## STATED EXERCISE A
In the records, revise the part that opens with the line containing "Open the Adult Patient Education tab" and closes with the line containing "Viewport: 772px width, 1029px", replacing "Open" with "Activate" and leaving everything else unchanged.

## PASSAGE SHOWN
━━━
# Couple of Flatheads



## Five Prongs Of Fury (Apr 15, 2008)

Caught these last night on live bream. One was 6 lbs and the other was 10.5 lbs. I think a little more water movement would have helped us out but at least we got to stink up the cooler.


----------



## skiff89_jr (Apr 1, 2011)

Nice job! Where did these come from?


----------



## Five Prongs Of Fury (Apr 15, 2008)

Conecuh River


----------



## Bbagwell (Mar 10, 2010)

nicely done...


----------



## FishWalton (Jul 22, 2010)

You sure did stink up the cooler with those flats...........good job...


----------



## CatHunter (Dec 31, 2008)

Great cats..Love them flatheads


----------



## johnboatjosh (May 19, 2008)

Don't mean to startle you but......there seems to be one of those elusive Babbie black panthers about to sneak up and bite your ankle.


----------



## jstblsd (Jul 6, 2010)

Nice! Good job!


----------



## Bbagwell (Mar 10, 2010)

nicely done.


----------



## chad403 (Apr 20, 2008)

Isnt fishing with live bream illegal?


----------



## CatHunter (Dec 31, 2008)

yes and no, its legal to use on conventional tackle on just rod and reel, its illegal to use on bush hooks, trot lines, jugs and any other means of setting lines..


----------
━━━
## DATASET CONTENT
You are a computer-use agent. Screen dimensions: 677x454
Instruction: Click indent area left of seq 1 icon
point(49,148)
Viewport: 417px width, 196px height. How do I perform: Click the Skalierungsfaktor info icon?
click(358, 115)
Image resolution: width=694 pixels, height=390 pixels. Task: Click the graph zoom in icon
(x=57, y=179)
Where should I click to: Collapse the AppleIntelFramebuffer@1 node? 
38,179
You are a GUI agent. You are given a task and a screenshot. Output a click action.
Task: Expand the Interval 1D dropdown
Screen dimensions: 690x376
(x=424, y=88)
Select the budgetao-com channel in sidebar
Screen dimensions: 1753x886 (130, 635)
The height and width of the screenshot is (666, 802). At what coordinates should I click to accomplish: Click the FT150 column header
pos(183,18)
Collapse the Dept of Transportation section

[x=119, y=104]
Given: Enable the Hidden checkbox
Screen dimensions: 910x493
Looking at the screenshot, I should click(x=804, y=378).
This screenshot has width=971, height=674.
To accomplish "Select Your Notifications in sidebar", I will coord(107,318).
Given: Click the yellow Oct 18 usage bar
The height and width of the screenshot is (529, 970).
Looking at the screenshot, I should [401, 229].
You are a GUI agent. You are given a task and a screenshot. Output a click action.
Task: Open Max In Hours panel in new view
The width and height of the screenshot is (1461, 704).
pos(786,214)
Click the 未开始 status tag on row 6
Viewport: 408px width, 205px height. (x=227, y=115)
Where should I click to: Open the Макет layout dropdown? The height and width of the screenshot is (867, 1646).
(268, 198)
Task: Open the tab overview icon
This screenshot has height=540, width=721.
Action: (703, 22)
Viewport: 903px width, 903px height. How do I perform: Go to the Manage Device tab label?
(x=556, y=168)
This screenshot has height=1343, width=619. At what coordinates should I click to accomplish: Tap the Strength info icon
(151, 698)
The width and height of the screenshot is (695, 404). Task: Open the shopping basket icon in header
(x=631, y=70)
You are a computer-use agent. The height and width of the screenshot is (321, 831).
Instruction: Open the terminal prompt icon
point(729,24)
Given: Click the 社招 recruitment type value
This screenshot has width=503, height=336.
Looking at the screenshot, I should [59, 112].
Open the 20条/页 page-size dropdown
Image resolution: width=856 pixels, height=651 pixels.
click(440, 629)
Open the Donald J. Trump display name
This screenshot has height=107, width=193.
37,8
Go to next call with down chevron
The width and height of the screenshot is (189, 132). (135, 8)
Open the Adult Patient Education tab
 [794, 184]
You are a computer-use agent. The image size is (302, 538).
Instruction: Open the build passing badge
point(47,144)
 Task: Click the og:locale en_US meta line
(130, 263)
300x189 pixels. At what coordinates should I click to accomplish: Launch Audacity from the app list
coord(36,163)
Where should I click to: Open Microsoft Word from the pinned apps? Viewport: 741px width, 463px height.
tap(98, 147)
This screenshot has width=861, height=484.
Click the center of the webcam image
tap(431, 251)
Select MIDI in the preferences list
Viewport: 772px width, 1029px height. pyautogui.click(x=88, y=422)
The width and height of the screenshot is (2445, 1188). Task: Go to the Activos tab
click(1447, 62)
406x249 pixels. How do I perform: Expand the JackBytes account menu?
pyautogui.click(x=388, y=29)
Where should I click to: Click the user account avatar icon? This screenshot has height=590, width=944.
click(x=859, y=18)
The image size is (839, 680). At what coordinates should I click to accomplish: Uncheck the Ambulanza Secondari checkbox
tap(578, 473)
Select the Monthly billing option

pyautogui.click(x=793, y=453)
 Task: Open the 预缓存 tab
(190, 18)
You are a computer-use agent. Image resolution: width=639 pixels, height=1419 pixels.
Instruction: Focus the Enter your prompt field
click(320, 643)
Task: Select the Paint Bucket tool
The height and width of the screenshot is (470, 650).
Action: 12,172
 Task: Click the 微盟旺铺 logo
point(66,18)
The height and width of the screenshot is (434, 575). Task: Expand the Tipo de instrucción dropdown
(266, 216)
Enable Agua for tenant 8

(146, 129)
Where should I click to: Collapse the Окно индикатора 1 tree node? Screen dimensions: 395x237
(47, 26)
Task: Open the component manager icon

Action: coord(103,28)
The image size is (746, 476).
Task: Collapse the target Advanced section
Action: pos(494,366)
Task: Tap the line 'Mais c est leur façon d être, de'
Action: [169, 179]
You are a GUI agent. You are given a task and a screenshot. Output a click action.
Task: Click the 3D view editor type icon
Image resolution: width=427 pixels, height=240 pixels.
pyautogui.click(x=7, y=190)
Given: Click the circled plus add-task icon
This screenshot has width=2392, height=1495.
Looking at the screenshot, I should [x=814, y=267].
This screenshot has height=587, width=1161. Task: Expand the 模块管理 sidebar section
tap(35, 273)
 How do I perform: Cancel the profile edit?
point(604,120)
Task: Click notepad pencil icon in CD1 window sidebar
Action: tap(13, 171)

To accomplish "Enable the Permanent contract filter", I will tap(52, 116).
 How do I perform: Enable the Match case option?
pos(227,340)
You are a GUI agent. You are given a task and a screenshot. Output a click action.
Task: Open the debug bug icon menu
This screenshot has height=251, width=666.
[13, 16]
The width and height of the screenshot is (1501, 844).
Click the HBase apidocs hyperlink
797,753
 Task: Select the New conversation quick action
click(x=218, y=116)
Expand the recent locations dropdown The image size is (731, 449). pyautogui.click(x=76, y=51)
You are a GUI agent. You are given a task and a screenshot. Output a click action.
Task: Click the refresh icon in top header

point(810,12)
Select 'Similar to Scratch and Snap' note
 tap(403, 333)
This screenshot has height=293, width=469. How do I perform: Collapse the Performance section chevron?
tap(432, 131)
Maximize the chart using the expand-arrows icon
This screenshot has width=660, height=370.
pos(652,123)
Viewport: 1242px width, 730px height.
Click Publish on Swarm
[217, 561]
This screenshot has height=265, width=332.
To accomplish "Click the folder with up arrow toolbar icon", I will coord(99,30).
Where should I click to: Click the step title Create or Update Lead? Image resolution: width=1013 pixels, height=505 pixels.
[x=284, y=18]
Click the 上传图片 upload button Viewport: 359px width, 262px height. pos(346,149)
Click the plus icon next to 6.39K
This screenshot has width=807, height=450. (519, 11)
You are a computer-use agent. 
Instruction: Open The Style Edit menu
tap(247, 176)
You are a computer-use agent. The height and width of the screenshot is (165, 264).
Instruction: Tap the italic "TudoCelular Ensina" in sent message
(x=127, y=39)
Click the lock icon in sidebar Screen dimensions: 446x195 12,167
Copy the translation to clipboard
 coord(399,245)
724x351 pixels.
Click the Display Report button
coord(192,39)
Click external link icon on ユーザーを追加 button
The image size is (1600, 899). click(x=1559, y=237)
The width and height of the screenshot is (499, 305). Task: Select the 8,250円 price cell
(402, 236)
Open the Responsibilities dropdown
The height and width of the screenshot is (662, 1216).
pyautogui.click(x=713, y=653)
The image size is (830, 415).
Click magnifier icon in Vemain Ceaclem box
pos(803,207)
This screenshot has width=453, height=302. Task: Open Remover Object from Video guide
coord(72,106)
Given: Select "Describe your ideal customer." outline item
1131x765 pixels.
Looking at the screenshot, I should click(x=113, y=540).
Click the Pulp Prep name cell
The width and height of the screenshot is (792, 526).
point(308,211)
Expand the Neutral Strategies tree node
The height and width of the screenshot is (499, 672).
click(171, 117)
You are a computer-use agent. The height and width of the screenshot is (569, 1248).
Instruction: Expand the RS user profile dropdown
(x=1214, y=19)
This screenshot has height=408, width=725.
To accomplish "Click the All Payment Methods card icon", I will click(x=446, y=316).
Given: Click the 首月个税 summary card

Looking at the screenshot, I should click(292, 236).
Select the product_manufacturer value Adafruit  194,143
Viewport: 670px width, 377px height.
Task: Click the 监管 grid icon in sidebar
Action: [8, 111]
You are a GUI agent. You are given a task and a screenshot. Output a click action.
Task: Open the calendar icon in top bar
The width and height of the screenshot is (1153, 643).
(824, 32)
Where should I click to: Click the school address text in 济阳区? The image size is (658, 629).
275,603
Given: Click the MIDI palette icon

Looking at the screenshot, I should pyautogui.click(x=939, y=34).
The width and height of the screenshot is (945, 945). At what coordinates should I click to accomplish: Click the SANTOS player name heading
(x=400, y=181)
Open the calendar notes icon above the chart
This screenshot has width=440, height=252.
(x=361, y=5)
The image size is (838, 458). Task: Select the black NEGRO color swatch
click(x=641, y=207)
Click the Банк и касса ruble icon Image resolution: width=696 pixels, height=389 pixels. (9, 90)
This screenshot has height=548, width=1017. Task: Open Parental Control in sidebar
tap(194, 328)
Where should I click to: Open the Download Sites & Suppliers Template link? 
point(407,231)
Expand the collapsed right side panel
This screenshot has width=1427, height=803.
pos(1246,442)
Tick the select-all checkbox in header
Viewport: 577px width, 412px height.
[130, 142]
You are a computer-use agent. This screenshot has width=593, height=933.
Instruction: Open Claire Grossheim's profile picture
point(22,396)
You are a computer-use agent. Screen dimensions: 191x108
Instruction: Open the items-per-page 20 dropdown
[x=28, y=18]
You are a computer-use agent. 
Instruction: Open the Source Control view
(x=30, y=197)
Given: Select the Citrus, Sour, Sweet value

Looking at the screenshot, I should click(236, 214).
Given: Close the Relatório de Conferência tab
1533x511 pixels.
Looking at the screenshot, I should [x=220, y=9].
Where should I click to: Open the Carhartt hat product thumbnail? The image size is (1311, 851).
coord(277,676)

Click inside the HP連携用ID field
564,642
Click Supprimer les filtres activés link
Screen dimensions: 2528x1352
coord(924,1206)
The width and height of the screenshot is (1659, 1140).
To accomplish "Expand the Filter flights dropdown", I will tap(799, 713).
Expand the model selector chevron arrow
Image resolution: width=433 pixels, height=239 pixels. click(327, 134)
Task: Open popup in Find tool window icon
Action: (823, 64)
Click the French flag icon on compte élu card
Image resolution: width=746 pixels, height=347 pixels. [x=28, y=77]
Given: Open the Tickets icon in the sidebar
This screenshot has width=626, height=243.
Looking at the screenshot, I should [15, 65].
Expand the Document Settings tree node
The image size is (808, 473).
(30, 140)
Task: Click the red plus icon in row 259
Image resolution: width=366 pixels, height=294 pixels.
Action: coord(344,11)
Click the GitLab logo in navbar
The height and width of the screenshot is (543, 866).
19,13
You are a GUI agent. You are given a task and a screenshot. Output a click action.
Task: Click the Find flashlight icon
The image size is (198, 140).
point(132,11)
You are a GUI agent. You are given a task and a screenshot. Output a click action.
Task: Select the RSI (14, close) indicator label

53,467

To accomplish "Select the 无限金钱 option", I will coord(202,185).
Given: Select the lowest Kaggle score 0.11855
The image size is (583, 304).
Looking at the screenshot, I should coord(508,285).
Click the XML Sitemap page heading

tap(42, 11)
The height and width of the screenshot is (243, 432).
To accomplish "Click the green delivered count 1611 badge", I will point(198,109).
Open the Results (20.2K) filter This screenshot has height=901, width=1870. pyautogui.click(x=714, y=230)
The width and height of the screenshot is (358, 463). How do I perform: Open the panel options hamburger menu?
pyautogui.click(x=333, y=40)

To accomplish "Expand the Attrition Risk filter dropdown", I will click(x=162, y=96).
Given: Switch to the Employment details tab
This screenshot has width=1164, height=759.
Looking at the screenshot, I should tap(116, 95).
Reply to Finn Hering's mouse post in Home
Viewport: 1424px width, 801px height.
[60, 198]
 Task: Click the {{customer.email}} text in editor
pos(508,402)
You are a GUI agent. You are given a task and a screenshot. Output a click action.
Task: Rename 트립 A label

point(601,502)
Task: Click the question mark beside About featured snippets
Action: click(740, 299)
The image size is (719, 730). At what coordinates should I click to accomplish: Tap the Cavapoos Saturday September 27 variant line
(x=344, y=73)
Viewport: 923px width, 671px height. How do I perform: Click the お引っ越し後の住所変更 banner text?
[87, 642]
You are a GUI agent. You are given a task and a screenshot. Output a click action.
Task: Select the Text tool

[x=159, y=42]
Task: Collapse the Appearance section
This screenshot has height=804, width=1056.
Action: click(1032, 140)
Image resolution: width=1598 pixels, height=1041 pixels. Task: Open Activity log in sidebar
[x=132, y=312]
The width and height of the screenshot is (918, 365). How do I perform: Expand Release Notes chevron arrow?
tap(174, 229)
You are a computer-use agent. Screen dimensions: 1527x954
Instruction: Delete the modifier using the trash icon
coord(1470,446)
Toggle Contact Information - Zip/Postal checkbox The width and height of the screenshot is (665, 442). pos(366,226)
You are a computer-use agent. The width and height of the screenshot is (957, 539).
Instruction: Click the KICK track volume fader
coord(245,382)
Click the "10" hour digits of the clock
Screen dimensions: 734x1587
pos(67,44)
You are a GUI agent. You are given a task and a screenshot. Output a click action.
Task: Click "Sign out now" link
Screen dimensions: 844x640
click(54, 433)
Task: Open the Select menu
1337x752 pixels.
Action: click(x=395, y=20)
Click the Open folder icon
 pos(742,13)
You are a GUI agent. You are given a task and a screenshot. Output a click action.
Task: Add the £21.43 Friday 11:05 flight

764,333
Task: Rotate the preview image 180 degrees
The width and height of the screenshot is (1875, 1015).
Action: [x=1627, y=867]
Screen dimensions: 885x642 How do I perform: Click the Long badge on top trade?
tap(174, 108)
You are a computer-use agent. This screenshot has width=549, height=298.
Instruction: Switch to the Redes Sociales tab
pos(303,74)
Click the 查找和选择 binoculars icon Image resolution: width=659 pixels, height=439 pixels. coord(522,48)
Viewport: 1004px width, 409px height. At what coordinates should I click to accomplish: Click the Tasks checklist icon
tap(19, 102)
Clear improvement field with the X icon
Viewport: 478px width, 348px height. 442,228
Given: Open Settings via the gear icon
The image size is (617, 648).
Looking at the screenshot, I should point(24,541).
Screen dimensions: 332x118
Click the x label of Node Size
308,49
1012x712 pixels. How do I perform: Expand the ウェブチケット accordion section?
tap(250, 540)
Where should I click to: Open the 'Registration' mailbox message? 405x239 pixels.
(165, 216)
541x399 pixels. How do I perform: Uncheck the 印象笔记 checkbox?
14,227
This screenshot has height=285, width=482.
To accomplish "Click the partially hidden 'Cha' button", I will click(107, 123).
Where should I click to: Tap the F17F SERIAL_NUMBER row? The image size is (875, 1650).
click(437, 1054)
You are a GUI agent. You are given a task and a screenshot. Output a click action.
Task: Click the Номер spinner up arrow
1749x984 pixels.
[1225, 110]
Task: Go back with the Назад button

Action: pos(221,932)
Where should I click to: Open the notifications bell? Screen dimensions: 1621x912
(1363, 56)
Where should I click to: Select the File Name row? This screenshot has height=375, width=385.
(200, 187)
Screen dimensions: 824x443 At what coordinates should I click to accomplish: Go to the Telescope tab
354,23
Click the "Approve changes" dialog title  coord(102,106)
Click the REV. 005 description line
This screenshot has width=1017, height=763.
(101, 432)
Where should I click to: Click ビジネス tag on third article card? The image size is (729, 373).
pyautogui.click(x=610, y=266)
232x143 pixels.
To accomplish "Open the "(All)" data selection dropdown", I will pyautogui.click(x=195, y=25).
━━━
## STATED EXERCISE B
Answer these from the thread about the two flatheads:
(i) What bait were the flatheads caught on?
(ii) Which river did they come from?
(iii) According to the reply about live bream, on which setups is using it illegal?

## COMPLETE ANSWER A
Activate the Adult Patient Education tab
 [794, 184]
You are a computer-use agent. The image size is (302, 538).
Instruction: Activate the build passing badge
point(47,144)
 Task: Click the og:locale en_US meta line
(130, 263)
300x189 pixels. At what coordinates should I click to accomplish: Launch Audacity from the app list
coord(36,163)
Where should I click to: Activate Microsoft Word from the pinned apps? Viewport: 741px width, 463px height.
tap(98, 147)
This screenshot has width=861, height=484.
Click the center of the webcam image
tap(431, 251)
Select MIDI in the preferences list
Viewport: 772px width, 1029px height. pyautogui.click(x=88, y=422)

## COMPLETE ANSWER B
(i) Live bream.
(ii) The Conecuh River.
(iii) Bush hooks, trot lines, jugs and any other means of setting lines.